One of their problems was that paying ad viewers directly incentivizes fraud. There were many apps to make it 'look' like you were engaged, while you actually weren't.
Similarly, in Bill Gates' book "The Road Ahead", he proposed the idea of emails that come with money attached to them. (i.e. You are paid to open and read advertisement e-mails.) I don't know if this was realistically tried anywhere.
Fraud aside, I think it's hard to avoid falling into one of two boxes in paying people to watch ads:
1. They pay so little that it's not really worth anyone's time. 2. They pay enough to be interesting, but it means people will view ads for products just for the money and the effectiveness of the ads will be very low.
I think the industry has found that the ad "tax" (i.e. ads in the middle of content) is the model that actually works. And in this model the bulk of the ads' cost is paid to the content creator who is in theory providing a good enough audience for that particular advertiser, which is the actual value to the advertiser.
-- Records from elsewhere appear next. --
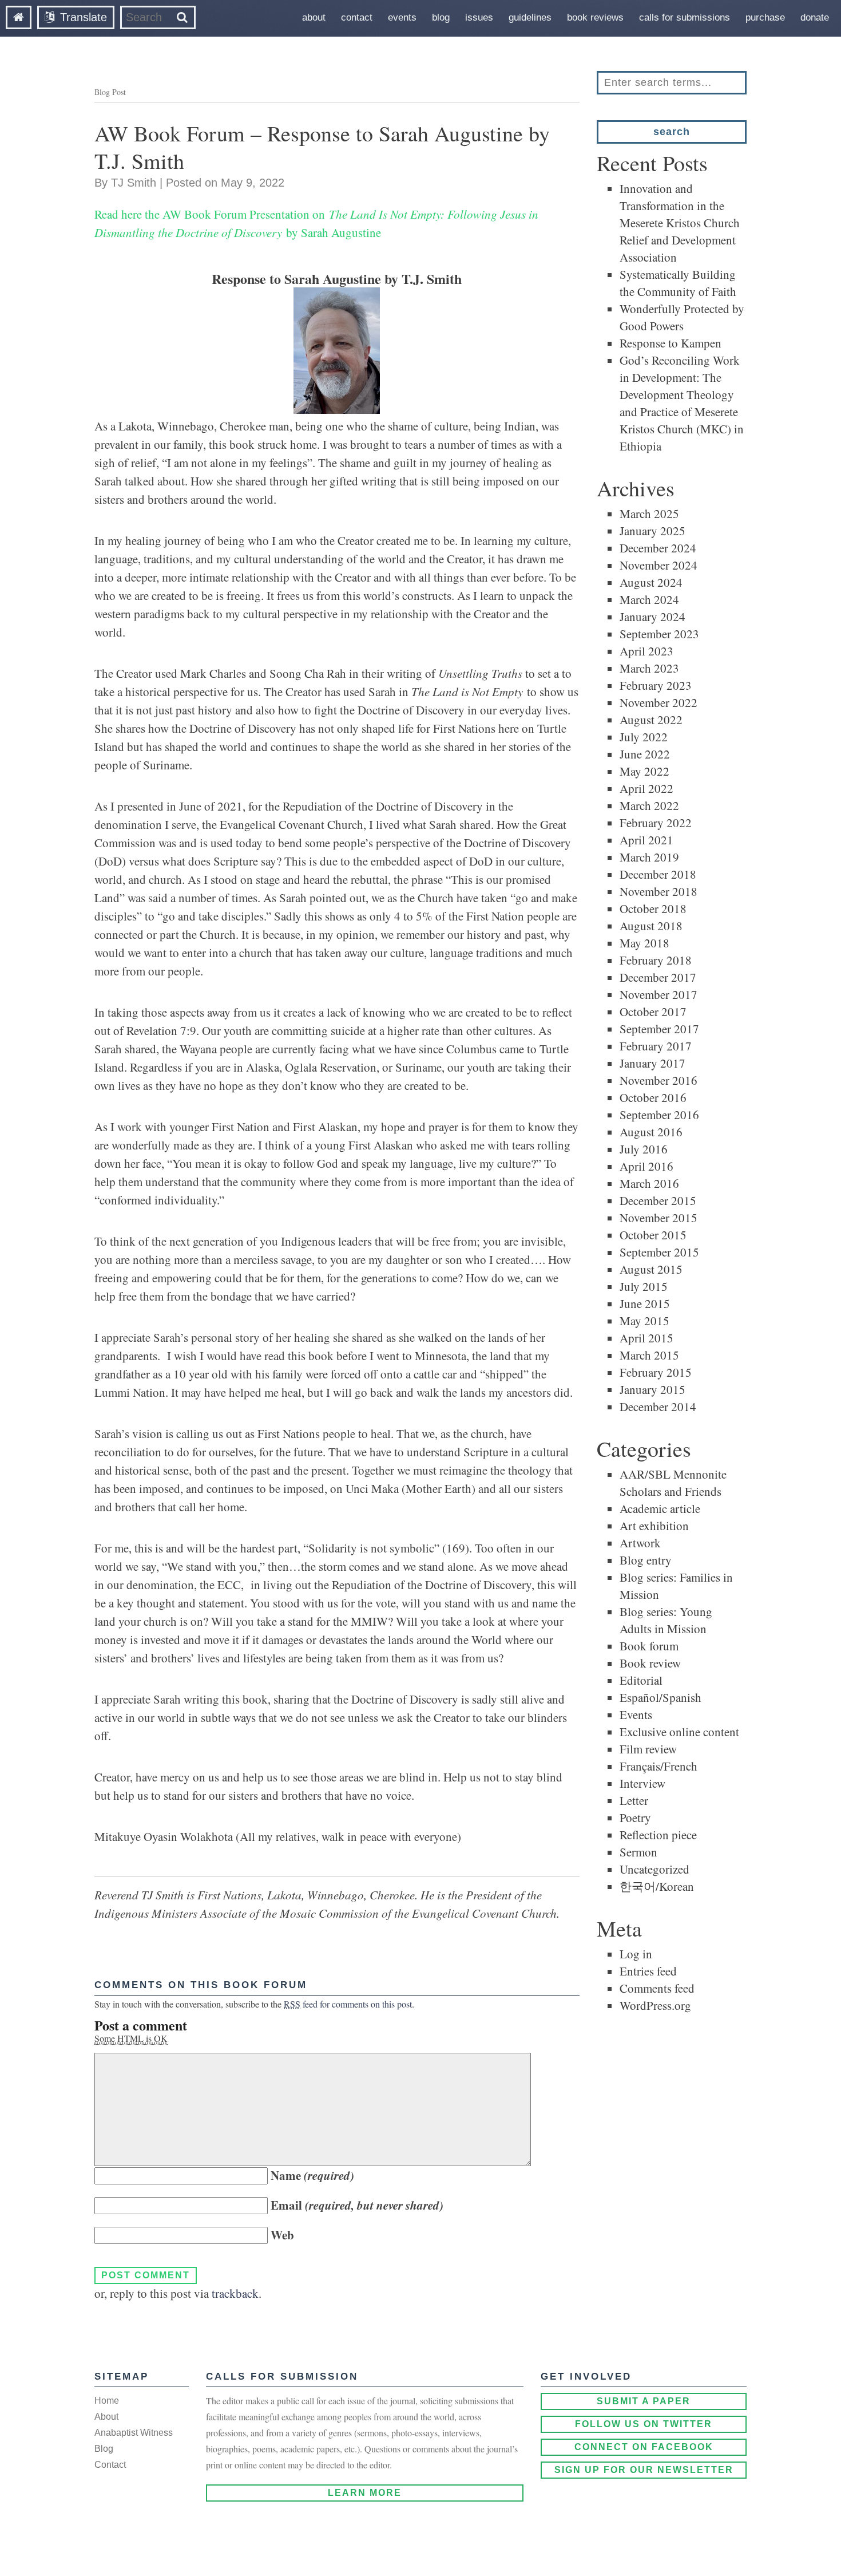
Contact (356, 17)
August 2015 (651, 1269)
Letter (634, 1800)
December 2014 (658, 1406)
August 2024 (651, 582)
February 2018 (656, 960)
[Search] (182, 17)
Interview (642, 1783)
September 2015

I’m not saying I like ad-tech. I use ad blockers, refuse to use any ad supported app that doesn’t have a method I can pay to remove ads, and I pay for ad free experiences for all of my streaming services and I pay to receive a number of ad free podcasts.
But let’s not pretend that users get nothing of value from Google or even Facebook.
On the other hand, I don’t hate myself enough to work for any ad tech company.
Then the user would get paid for getting interrupted.
That's what the CONTENT is for.The site is providing you content in exchange for eyes, then it's immediately trading those eyes for advertiser money.
Netflix keeps increasing the price of its ad free tier partially to offset the money it’s losing per user by not showing them ads.
Amazon would much rather you use their ad tier for Prime Video than their ad free tier. That’s why they opted people in to their ad tier and kept the price the same instead of raising the price of their current plan and offering the ad free tier at the original price.
Big platforms don't have an incentive to pay users. They collect the ad revenue themselves. Possibly because big platforms agreed among themselves to behave this way.
It only takes one big platform to start paying users to flip this around. Twitter started paying users for ad revenue derived from the user's feed. The next step would be for ad-tech to pay users directly.
How would a company like YouTube (or any ad-supported service) make money in this scenario? Does everything just become insta-paywalled?